La necesidad del enlace a distancia entre los cuarteles generales del ejército realista y las columnas de maniobra obligó a éste a construir redes telegráficas de campaña. En 1836 el Cuartel General de los rebeldes carlistas se encontraba en el pueblo navarro de Estella. Las fuerzas realistas rodeaban a los rebeldes desde sus bases de operaciones en Vitoria, Logroño y Pamplona, por lo que el general en jefe del Ejército del Norte autorizó el establecimiento de una red telegráfica que enlazara entre sí estas tres capitales.

El Director de Telégrafos del Ejército del Norte era el general don Manuel de Santa Cruz, quien diseñó dos líneas telegráficas con 15 estaciones formada cada una de ellas por una torre fortificada y guarnecida permanentemente [14]:

  • Línea Logrono-Pamplona, con ocho estaciones: 1-Logroño, 2-Agoncillo, 3-Alcanadre, 4-Lerín, 5-Larraga, 6-Puente la Reina, 7-Venta del Perdón, 8-Pamplona.

  • Línea Logroño-Vitoria, con siete estaciones: 9-Vitoria, 10-Ariñez, 11-La Puebla de Argarzón, 12-Miranda de Ebro, 13-Sierra de Herrera, 14-Briones, 17-Laguardia.

La estación número 18 estaba en Viana, de forma que pudiese rodear Logroño y enlazar las estaciones de Laguardia con Agoncillo.



En el Museo San Telmo de San Sebastián se guarda el original de esta lámina, que reproduce las torres ópticas del tramo Miranda de Ebro - Vitoria.

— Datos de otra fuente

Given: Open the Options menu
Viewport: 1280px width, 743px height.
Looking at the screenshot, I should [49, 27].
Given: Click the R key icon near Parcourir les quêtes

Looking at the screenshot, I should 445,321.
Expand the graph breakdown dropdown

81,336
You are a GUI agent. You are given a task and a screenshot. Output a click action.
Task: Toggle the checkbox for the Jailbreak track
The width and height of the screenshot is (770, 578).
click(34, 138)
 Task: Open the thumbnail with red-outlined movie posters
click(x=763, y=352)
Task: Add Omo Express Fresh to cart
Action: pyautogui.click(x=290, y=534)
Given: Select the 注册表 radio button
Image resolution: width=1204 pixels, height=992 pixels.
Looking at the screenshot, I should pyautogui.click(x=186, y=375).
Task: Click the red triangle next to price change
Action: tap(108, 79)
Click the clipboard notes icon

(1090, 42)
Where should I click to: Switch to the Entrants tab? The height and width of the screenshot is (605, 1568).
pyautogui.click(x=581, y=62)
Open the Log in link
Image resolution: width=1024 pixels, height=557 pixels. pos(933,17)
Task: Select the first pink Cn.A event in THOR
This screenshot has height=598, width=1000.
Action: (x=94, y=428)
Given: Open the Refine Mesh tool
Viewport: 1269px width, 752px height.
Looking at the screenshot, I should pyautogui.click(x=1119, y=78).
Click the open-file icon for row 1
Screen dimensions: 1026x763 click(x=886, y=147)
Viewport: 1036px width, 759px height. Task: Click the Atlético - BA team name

El telégrafo del general Santa Cruz consistía en un mástil con dos travesaños fijados a diferentes alturas y con dos discos indicadores, uno a cada lado del mástil, que podían variar su posición respecto a los travesaños fijos. Cada indicador podía tomar hasta siete posiciones diferentes, de forma que los signos se codificaban empleando un sistema de numeración de siete dígitos. El telégrafo podía operarse de noche mediante el empleo de faroles que iluminaban los indicadores y los travesaños.

El sistema diseñado por el general Santa Cruz incluía incluía una instrucción para el régimen interior de los telégrafos, un Diccionario Telegráfico que incluía un amplio catálogo claves y de expresiones para su empleo por los operadores, y un procedimiento para la transmisión y recepción de los mensajes.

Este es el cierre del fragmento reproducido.